A wizard heavily invested in the nature of time, it’s mechanisms, how it shapes and is shaped by space and matter. There’s a few spells that are no-brainers for a master of time, Slow, Haste, Scrying, at later levels Time Stop and it’s not a huge stretch to throw in spells like Mending as a way to reverse time on a broken object, or Disintegration to accelerate time to the point of crumbling. But not every level comes with a complete collection of spells perfect for the Chronomancer.
It would not take an overly permissive DM to alter Conjure Minor Elementals to summon Modrons instead, those mechanical life-forms from the plane of rigid order and law. The collection from the Monster Manual sits within the Combat Rating requirements. Scrying and locating spells might help pinpoint the eddies and currents a creature leaves in the currents of time, Move Earth and Control Water might toy with history so ancient that the world was different.
Each time the Chronomancer casts a spell it is accompanied by the sound of a ticking clock, a whirling of spectral gears about his/her arms, and at later levels the very stars wheel in the heavens as he/she exerts power on the universe. A stopwatch might be the focus for the Chronomancer, or a sundial with a shadow that always points to the correct time, no matter the light in the room.
The magic of an Alchemist is all chemical, no otherworldly powers required. The correct admixtures can turn acid into a projectile capable of flying great distances, contain fire in a case of metal to be called upon later, or spawn lightning in a jar. The Artificer class for Eberron has dabbled a little in this, although I have to say I preferred the sub-type of wizard from an earlier issue of Unearthed Arcana. That works up to a point, but there are plenty of spells that you might not be able to pull out of a bottle.
Consider a spell like Wall of Stone, rather than a movement of earth the spell could be a growing mountain of foam that solidifies into a barrier. Illusions could be the result of a potent hallucinogen; it’s hard to summon an Insect Plague with chemicals unless you keep a box of larvae or a vial of potent pheromones in your pack.

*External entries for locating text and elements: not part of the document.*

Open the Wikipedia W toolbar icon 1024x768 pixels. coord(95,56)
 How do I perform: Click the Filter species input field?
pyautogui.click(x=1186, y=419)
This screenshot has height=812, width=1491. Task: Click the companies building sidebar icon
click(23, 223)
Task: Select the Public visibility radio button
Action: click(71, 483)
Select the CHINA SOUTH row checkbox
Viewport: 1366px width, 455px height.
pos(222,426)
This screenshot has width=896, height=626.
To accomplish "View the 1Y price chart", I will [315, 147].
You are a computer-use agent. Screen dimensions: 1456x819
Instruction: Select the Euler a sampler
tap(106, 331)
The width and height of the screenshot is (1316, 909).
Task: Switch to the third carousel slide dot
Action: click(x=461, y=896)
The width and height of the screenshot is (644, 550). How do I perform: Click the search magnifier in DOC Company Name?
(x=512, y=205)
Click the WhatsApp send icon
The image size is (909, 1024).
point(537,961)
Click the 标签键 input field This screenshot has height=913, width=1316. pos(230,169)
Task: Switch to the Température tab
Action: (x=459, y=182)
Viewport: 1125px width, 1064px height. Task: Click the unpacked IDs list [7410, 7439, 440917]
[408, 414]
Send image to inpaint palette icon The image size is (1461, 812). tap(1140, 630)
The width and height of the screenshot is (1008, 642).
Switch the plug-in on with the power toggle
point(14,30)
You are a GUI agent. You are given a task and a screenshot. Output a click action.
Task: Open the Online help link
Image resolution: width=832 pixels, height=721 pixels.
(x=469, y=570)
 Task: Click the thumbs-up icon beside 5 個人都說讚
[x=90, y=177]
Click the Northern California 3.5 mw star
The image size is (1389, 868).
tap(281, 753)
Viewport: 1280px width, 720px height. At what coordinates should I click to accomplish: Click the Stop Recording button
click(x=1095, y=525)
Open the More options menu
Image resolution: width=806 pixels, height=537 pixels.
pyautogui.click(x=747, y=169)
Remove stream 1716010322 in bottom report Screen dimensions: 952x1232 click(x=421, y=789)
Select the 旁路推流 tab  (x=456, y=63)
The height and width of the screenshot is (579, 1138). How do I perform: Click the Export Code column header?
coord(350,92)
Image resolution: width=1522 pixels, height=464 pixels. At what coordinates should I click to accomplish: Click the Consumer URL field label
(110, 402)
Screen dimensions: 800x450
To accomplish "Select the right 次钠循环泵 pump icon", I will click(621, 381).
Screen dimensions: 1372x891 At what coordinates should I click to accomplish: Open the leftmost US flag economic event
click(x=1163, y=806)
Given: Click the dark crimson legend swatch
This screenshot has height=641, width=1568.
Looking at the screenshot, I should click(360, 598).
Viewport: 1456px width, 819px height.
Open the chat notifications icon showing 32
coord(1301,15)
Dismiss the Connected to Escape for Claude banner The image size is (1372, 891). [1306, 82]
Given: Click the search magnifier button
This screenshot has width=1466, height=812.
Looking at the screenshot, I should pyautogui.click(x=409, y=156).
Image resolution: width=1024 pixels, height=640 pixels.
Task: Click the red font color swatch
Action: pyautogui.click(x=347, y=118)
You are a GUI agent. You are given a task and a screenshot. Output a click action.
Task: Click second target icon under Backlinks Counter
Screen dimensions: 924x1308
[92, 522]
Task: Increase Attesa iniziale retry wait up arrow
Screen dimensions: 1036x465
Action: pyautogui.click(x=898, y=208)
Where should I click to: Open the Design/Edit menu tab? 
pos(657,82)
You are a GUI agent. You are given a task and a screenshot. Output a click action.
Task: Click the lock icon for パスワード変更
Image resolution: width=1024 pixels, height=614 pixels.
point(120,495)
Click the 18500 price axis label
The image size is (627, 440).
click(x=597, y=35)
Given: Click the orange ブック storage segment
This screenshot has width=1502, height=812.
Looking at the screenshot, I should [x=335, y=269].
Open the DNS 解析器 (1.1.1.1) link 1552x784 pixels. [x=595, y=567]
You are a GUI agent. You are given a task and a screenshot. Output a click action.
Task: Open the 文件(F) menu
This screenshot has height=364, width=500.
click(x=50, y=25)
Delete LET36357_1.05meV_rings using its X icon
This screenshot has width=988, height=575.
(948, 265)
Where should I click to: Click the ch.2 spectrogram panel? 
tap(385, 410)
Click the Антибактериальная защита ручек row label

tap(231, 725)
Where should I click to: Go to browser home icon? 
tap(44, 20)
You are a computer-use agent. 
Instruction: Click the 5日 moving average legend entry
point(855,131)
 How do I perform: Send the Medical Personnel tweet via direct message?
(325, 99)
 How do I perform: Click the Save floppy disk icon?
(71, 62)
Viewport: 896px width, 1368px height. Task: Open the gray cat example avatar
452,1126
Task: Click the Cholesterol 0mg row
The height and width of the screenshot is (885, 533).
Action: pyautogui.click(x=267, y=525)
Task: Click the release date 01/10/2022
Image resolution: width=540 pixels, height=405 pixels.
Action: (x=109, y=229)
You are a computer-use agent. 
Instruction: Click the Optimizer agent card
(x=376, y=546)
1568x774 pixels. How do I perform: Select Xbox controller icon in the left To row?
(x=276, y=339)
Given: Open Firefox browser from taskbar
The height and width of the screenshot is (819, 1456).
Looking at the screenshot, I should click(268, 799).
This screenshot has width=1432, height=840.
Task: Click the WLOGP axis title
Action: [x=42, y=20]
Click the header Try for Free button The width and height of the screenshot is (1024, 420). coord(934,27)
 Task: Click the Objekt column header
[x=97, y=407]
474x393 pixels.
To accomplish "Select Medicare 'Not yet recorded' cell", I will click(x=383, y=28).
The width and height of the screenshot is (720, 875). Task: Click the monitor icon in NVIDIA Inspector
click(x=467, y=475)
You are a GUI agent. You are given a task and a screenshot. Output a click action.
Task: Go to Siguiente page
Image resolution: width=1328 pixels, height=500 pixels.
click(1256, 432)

Alchemists can fit into a low-magic setting, but have to plan accordingly. Your alchemist may have to carry a hefty medicine bag filled with bases, reagents, admixtures and solvents, along with enough glassware to refit a cathedral. You might be walking around in lab gear, goggles and gloves, collapsible work bench, the works.
Ok, let me draw some examples from elsewhere. I’ll grab some characters with signature spells or spell-like powers and give you something that’ll do the same job:
Maya’s Phaselock – Shamelessly going back to Borderlands, the Siren Maya has the power to imprison an enemy in a hovering bubble of raw energy from whatever plane of existence the Sirens draw power from. Hold Person would work fine as the basic version, but lacks the upgrades, they’re much harder to replicate without your DM allowing you to add powers and expending higher spell slots, or even several slots. Dominate Person, Bless, or Resistance can give you ideas for effects to pile onto a single spell.
Witcher Signs – Igni screams Burning Hands, nice and easy. Aard, maybe use Thunderwave. At early levels you might use Crown of Madness for the hypnotic sign Axii, rather than the more appropriate Dominate Monster. The shielding sign Quen has loads of possible options, from Shield to Magic Circle. And Yrden… is difficult, planting rune-circles that trigger when you pass over them is something you’ll have to wait for when you get level 3 spells and Glyph of Warding, but that’s such a versatile spell you should pick it up anyway, no matter who you are.
Waterbending – It’s easy to replicate earth, air, and firebending from the Avatar Series, plenty of fire-based spells, mobility and defensive spells for air, and things you can change into stone, especially if you build a druid. Water might be trickier, but there are things that could be made more… watery. Magic Missile and Cloud of Daggers, streaks of water hurled at opponents, Slow and Evard’s Black Tentacles could be used as patches of water that grip and bind.